DynAX: Difference between revisions

Latest revision as of 04:48, July 10, 2023

DynAX


Team Members	ETI, Reservoir Labs, UIUC, PNNL
PI	Guang Gao
Co-PIs	Benoit Meister (Reservoir Labs), David Padua (UIUC), John Feo (PNNL)
Website	www.etinternational.com/xstack
Download	{{{download}}}

Dynamically Adaptive X-Stack or DynAX is a team led by ET International to conduct a research on runtime software for exascale computing.

Moving forward, exascale software will be unable to rely on minimally invasive system interfaces to provide an execution environment. Instead, a software runtime layer is necessary to mediate between an application and the underlying hardware and software. This proposal describes a model of execution based on codelets, which are small pieces of work that are sequenced by expressing their interdependencies to runtime software instead of relying on the implicit sequencing of a software thread. In addition, this document will also describe interactions between the runtime layer, compiler, and programming language.

The runtime software for exascale computing must be able to deal with a very large amount of outstanding work at any given time and manage enormous amounts of data, some of which may be highly volatile.
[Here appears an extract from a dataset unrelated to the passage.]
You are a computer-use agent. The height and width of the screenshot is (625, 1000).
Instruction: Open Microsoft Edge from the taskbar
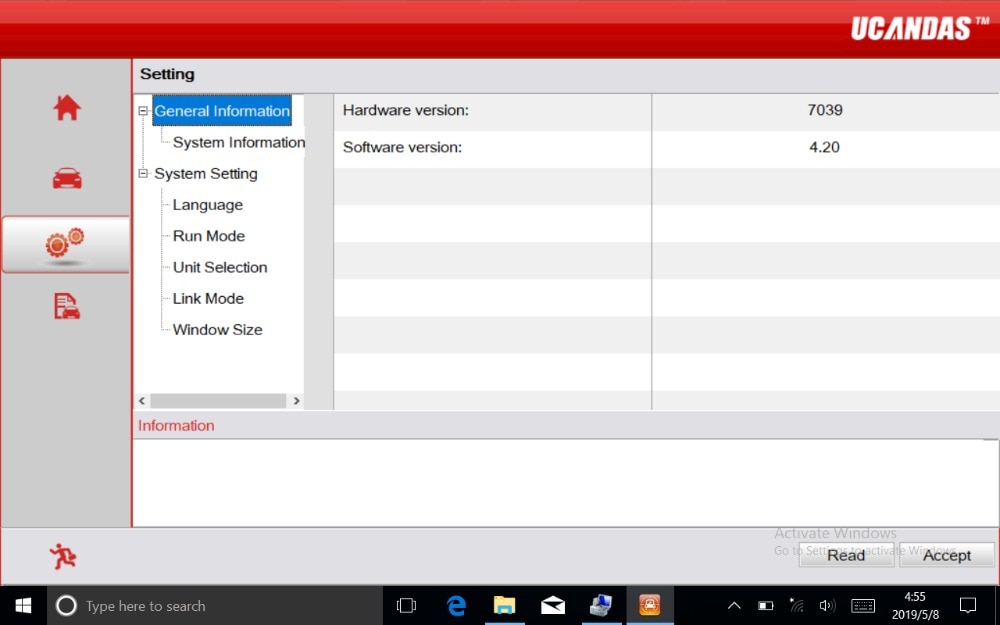tap(456, 605)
The relationship between work and the data it acts upon or generates is crucial to maintaining high performance and low power usage. A poor understanding of data locality may lead to a much higher amount of communication, which is extremely undesirable in an exascale environment. To assist it in associating work with data and facilitating the migration of work to data and vice versa, such a runtime may impose a hierarchy on regions of the system, dividing it up along address space and privacy boundaries to allow it to guess at the cost inherent in communicating between regions. Furthermore, tying data and work to locations in the hierarchy creates a construct by which transparent work stealing and sharing may be applied, helping to keep stolen work near its data and allowing shared work to be issued to specific regions.

Compilers also need to reflect the requirements of exascale computing systems. A compiler that supports a codelet execution model must be able to determine appropriate boundaries for codelets in software and generate the codelets and code to interface with both the runtime and a transformed version of the input program. We propose that a three-step compilation process be used, wherein program code is compiled down to a high-level-language-independent internal representation, which can then be compiled down to C code that makes API calls into runtime software. This C code can then be compiled down to a platform-specific binary for execution on the target system, using existing C compilers for the generated sequential code. Higher-level analysis of the relationship between codelets and data can be performed in earlier steps, and this can enable the compiler to emit static hints to the runtime to assist in making decisions on scheduling and placement. Compilers can also assist in providing for fault tolerance by supporting containment domains, which can be used by the runtime software to assist in program checkpointing.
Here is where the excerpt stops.